SBOP BI Platform 4.1 SP01 and VMware Tools for Windows 9.0.5

Anyone having issues installing SBOP BI Platform 4.1 SP01 on Windows 2008R2 virtual with VMware Tools for Windows 9.0.5?
No problems on physical servers, or virtual servers with VMware Tools for Windows 9.4.0. Sadly, our prod vm environment is not yet upgraded to 9.4.0. CMS and Audit tables on SQL Server 2008R2 on all tested platforms. Both the service account and the local account (servername$) granted owner rights.
A standalone install with the Sybase SQL Anywhere 12 works fine on Windows 2008R2 virtual with VMware Tools for Windows 9.0.5. A ‘no web tier’ custom install on Windows 2008R2 virtual with VMware Tools for Windows 9.0.5 with the CMS and Audit tables on SQL Server 2008R2 fails.
The installation hangs at the end, after the SIA service is started. The CMS starts, runs normally for a few minutes, then a started processing server ends with an error. Windows Event log then shows various issues with CMS and Audit connection. CMS then will not re-start, claiming port 6400 may already be in use. I suspect the CMS is confused, as it can contact the CMS database, but as there is an orphaned database lock, new request are backing up in the queue.
Although it behaves like a SIA service to database connectivity issue, the VMware tools version seems to be the only software difference. VMware Tools for Windows 9.0.5 appears to be supported in the PAM and virtualization support notes, but I am suspicious.
Commentary? Thanks in advance for your kind consideration.

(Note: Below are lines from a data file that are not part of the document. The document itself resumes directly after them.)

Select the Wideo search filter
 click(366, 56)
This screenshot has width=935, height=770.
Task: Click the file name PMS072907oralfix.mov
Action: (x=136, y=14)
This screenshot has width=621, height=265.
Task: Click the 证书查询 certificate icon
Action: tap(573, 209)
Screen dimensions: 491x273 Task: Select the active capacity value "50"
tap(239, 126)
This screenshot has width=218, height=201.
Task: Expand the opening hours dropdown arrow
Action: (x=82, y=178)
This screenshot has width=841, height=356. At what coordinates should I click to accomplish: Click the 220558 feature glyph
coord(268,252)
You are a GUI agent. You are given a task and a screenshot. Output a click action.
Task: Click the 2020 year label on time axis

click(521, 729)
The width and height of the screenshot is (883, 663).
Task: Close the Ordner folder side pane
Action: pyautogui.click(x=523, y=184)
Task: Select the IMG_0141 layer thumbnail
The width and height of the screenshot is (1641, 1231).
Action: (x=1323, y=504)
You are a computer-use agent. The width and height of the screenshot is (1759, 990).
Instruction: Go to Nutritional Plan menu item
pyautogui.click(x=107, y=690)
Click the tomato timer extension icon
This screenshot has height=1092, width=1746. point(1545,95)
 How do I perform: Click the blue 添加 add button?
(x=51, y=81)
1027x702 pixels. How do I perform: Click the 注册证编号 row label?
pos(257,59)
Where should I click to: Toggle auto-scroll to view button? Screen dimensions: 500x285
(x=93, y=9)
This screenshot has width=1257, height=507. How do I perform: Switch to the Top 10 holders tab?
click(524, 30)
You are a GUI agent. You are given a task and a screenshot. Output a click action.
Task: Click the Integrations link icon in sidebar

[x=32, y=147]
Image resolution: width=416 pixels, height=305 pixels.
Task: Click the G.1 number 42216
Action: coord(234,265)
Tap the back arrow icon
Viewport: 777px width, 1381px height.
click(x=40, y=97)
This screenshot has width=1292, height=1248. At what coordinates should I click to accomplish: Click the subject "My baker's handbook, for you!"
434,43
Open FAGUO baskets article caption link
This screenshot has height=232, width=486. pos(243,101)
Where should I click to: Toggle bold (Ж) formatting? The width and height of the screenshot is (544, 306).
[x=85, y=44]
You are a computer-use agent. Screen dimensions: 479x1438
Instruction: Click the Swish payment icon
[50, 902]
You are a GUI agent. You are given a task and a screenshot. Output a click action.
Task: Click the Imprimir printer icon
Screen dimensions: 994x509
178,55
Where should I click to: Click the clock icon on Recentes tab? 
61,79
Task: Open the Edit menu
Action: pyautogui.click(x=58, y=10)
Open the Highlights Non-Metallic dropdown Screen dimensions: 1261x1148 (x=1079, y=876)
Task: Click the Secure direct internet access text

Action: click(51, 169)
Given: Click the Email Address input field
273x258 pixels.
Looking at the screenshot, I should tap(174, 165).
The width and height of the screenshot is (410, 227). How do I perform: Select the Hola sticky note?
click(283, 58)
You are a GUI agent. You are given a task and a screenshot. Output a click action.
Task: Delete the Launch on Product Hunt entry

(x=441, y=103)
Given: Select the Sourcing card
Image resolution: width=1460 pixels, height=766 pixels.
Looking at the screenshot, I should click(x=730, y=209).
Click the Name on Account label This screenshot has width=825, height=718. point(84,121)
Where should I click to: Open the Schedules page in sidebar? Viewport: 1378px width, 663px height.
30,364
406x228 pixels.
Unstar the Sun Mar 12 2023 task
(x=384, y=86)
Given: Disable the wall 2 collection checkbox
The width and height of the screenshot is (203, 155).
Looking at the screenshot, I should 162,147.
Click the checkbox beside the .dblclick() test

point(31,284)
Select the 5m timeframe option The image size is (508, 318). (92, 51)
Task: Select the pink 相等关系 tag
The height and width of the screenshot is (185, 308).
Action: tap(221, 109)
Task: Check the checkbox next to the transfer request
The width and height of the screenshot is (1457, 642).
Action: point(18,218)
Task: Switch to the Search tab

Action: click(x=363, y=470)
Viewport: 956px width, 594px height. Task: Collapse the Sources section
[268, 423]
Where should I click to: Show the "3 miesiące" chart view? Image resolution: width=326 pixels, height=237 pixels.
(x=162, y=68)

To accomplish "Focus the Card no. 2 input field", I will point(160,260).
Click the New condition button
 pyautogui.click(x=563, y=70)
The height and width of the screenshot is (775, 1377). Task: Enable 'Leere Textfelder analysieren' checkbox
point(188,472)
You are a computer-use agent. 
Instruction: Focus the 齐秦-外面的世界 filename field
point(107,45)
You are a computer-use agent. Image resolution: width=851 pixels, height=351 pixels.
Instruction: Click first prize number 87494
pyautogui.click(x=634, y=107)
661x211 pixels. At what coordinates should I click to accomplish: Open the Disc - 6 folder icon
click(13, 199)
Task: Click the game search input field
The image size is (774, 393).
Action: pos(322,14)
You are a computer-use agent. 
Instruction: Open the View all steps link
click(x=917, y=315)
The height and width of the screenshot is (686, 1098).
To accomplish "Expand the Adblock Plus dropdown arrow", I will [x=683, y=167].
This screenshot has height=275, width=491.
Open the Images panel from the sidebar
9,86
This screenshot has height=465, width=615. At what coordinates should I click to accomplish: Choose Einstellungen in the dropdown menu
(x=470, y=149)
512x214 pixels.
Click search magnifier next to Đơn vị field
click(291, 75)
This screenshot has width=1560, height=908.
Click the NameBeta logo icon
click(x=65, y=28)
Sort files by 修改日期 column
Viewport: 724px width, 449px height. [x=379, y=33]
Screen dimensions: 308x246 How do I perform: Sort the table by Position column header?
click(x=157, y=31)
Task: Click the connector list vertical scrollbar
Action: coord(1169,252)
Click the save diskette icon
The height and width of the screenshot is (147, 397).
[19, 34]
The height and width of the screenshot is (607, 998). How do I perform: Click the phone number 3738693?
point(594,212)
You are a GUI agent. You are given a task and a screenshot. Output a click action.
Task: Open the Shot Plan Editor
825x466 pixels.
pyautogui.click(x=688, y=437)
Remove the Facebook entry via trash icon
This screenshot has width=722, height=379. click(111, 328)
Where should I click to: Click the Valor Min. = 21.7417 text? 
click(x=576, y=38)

Bill Jones (BOB member since 2002-10-11)

Moderator note:
Please, edit your post and remove all those empty line :? Use paragraphs to structure your train of thought.
Thanks.


Andreas :de: (BOB member since 2002-06-20)

For those who may be interested, I was able to resolve this issue by switching to a sql server id instead of using trusted authentication for the CMS and Audit connection. With trusted authentication, the install program, running as the logged on user, loads part of the CMS tables with the install program, then creates and starts the SIA service. The service is set to run under the local account. The SIA service then begins to also update CMS tables. Now two user ids are attempting to update the same tables. Database locks occur, something goes amiss and the installer completes with errors. Switching to a single sql server id and not using trusted authentication resolved this contention for me.

Interestingly, I did not have this issue in our test environment. This was a classic case of the server team delivering a test environment that did not match production. Different version of Vsphere, etc.

I do plan to switch back to trusted authentication for ongoing opertation, as that is the shop standard here.